What do you want bank statements attested for?


----------



## zoglug (Oct 22, 2010)

Nope, no children! It is just me! Therefore, just my degree certificate! Excellent, i will get it sent off tomorrow morning now the copies have been signed by a Solicitor.

I didnt understand the bank statements either, but they were listed on a web site! Not sure why! Thank you very much for the swift response!


----------



## wandabug (Apr 22, 2010)

You are doing the right thing, too many people don't sort it before they come and it is alot more complicated to do it from Dubai, you may have to take it to the Ministry of Foreign Affairs in Dubai as well when you arrive but don't worry about that at the mo, the company PRO will tell you if you have to when he applies for your res permit.
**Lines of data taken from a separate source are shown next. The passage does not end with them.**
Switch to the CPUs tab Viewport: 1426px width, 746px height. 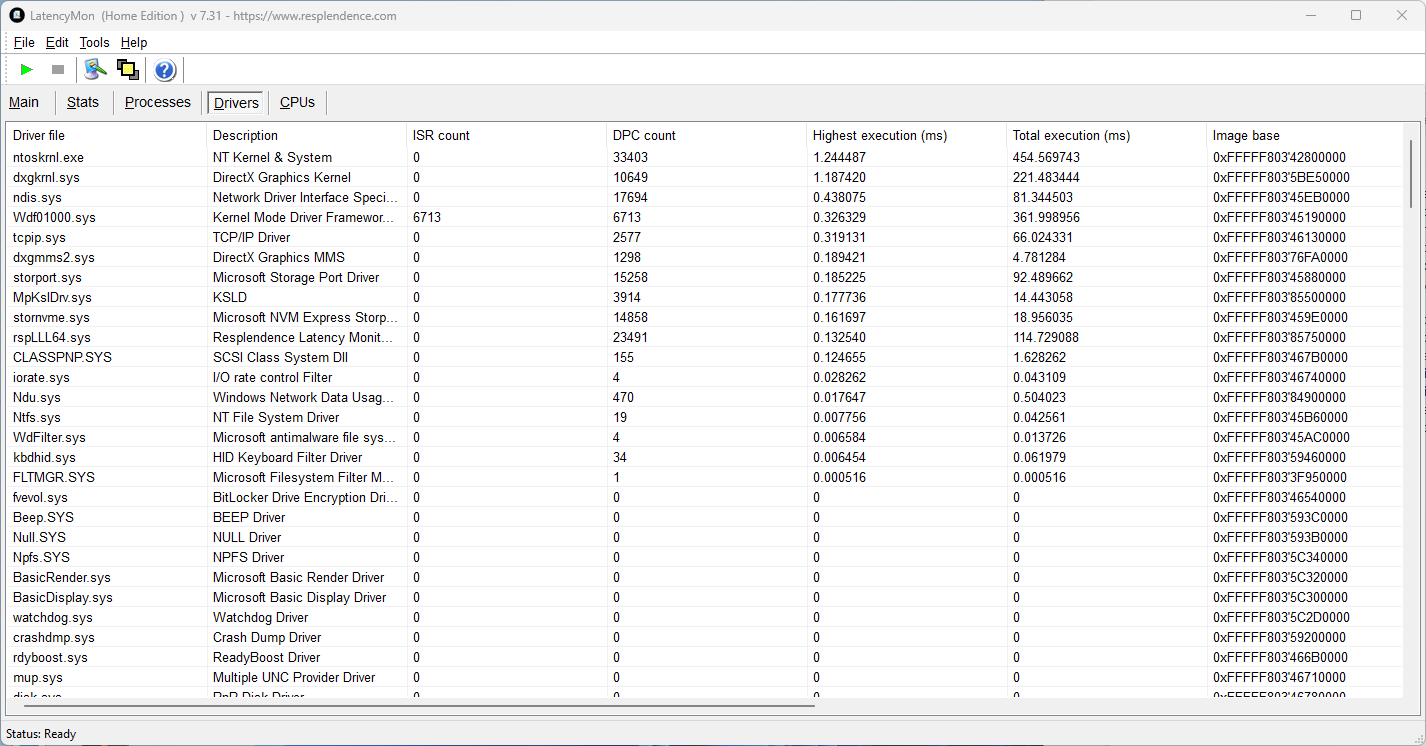297,102
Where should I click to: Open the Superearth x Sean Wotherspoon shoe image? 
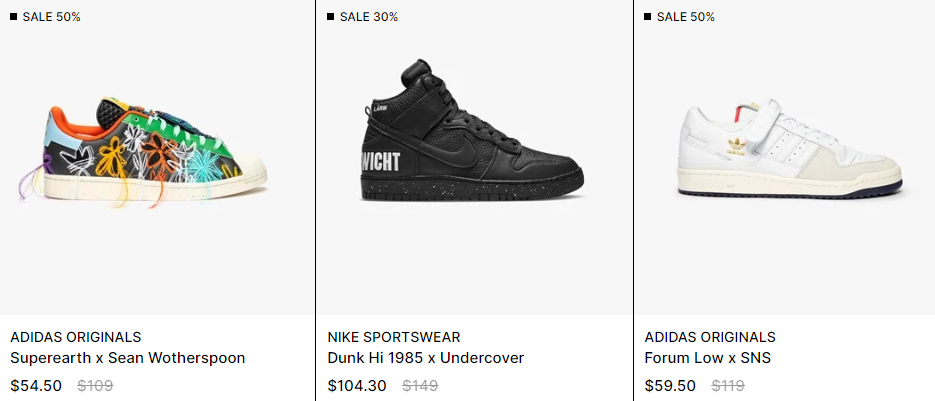141,152
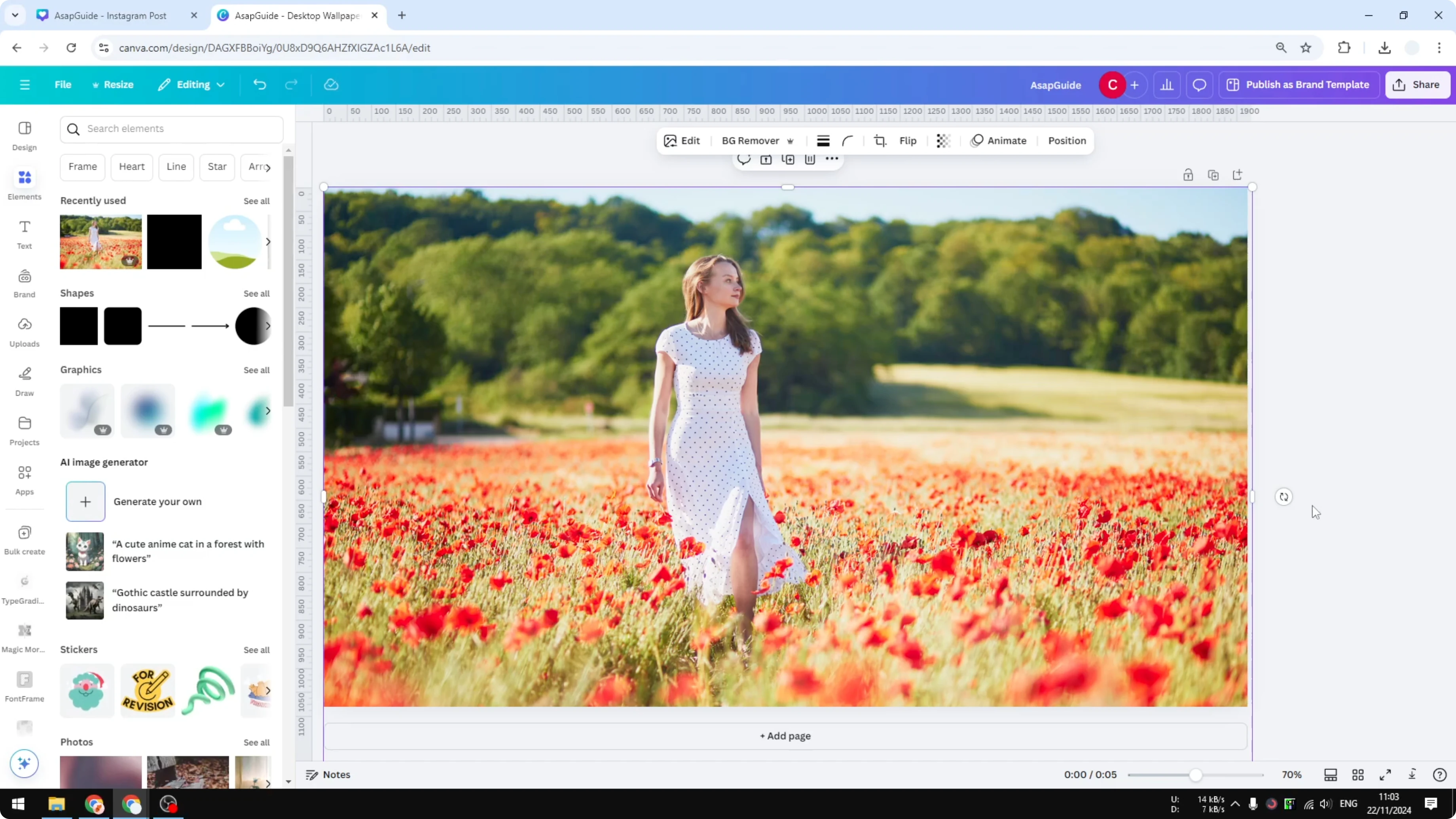Delete the selected image using the trash icon
1456x819 pixels.
[x=810, y=160]
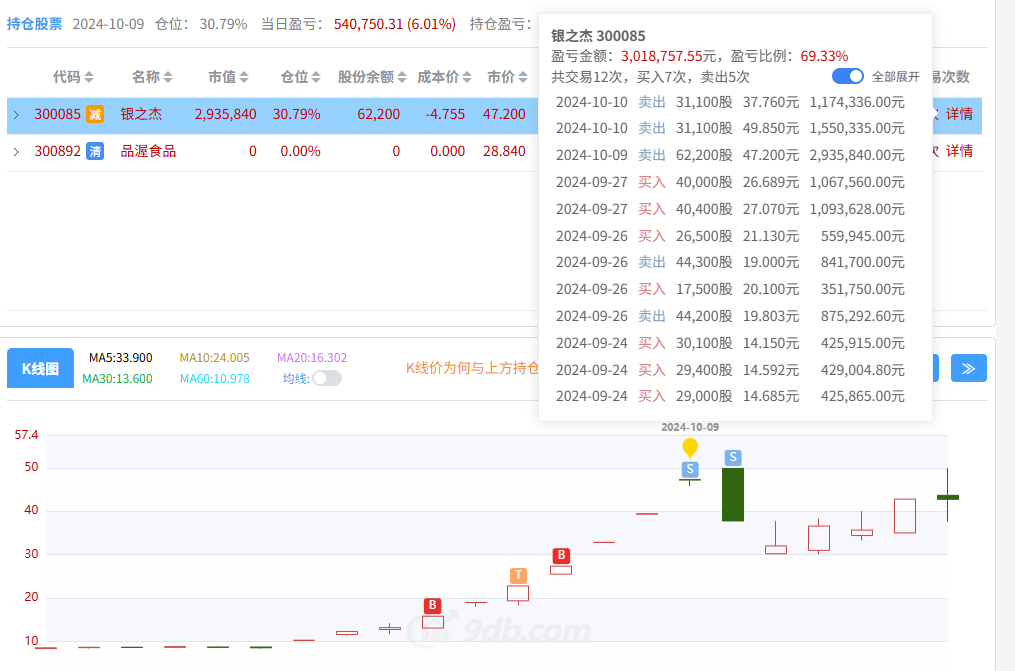This screenshot has height=671, width=1015.
Task: Open 详情 for the 品渥食品 row
Action: click(x=959, y=151)
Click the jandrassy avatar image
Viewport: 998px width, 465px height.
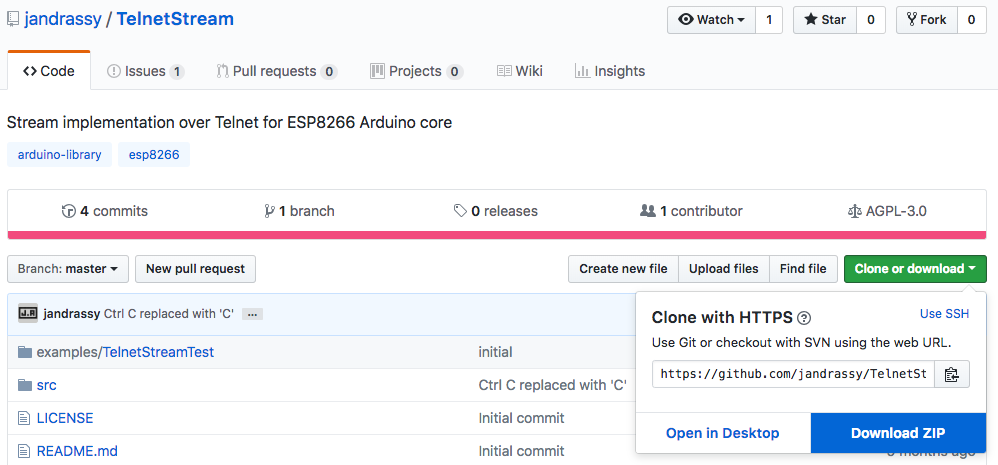click(28, 313)
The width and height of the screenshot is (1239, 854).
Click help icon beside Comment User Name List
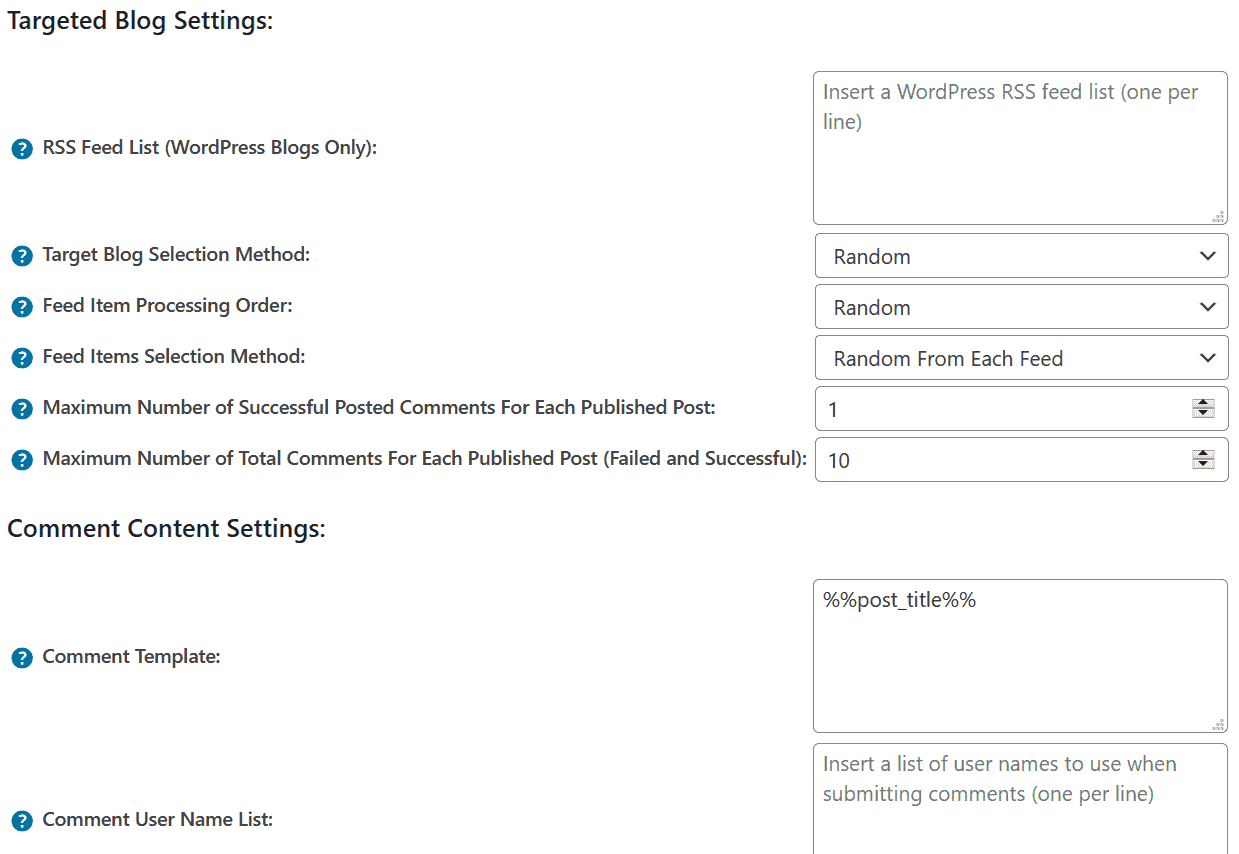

Good Luck xx


----------



## Huzzah Barking-Hatstand (Jul 16, 2010)

Your bank statements won't need attesting but having copies of the last 6 months will help when opening a bank account here. There is no way for UAE banks to know how reliable with your cash. They can't check your credit rating etc etc. (generally speaking that is; if you open an account with Lloyds then they can).

By having copies of statements it sets their mind to rest. Of course you will still get marginal customer service and have to deal with endless bureaucracy not matter who you bank with, but that just the middle east for you.

Good luck,
H-B-H


----------